"Dresden ist eine Kulturstadt, das steht außer Frage. Kultur ist ein Garant für soziale Identität und darf nicht zu einem Genuss nur bestimmter gesellschaftlicher "Eliten" werden", so Rajesh Jagota, Vorsitzender des SPD-Ortsvereins Dresden Pieschen. "Gerade sozial benachteiligten Mitbürgern muss der Zugang zu Kunst und Kultur erhalten bleiben", ergänzt Richard Kaniewski, Vorsitzender der Jusos Dresden, "die Stadt muss einen Weg finden, wie kulturelle Angebote für alle erschwinglich bleibt."
Allgemein
Am Freitag, den 11. Mai, von 16.00 - 18.00 Uhr, werden die Dresdner Sozialdemokraten sich genau mit diesem Thema auseinander setzten (Seestraße, Ausgang Altmarktgalerie).
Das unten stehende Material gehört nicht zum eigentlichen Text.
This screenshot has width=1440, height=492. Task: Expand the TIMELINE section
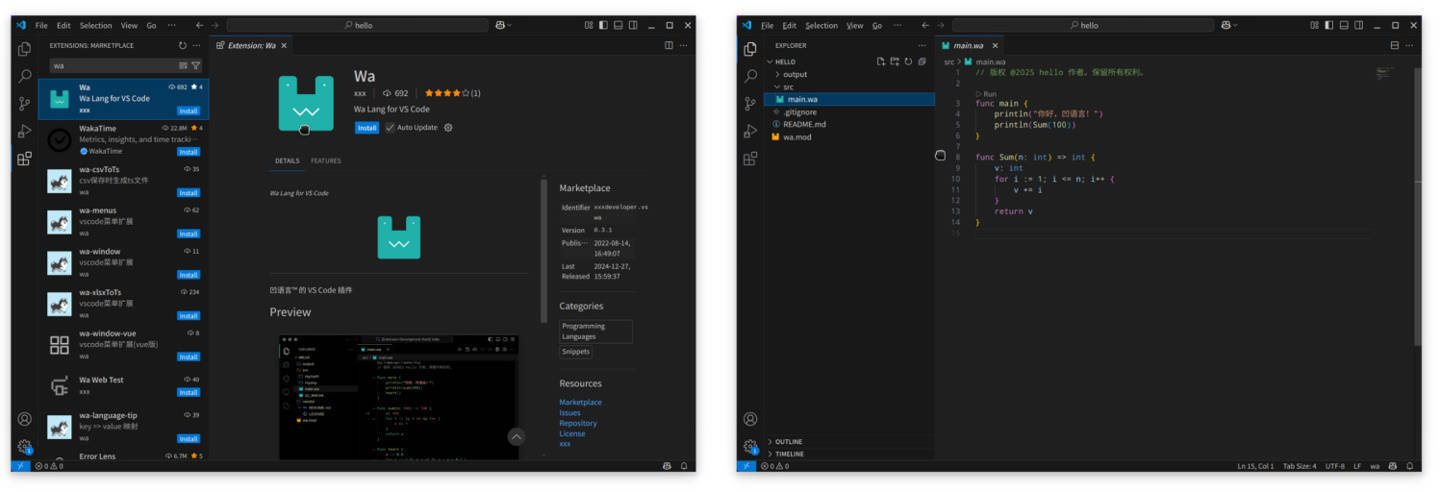[x=789, y=453]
Mit einer Bodenzeitung und verschiedenen Informationsmaterialien möchten sie mit den Bürgerinnen und Bürgern zu diesem und anderen Themen ins Gespräch kommen.
Vor dem Hintergrund des "Dixieland Festivals" muss darüber nachgedacht werden, welchen Stellenwert kulturelle Angebote in der Gesellschaft besitzen. Die Sozialdemokraten sind der Meinung, dass Kulturgenuss keine Frage des Geldbeutels sein darf. Die Wirklichkeit sieht anders aus. Auch in Dresden sind Bürger aufgrund von hohen Eintrittspreisen von kulturellen Erlebnissen ausgeschlossen. Das sollte gerade in einer Stadt, die wie kaum eine andere als Sinnbild einer lebendigen Kulturstadt gilt, nicht vorkommen.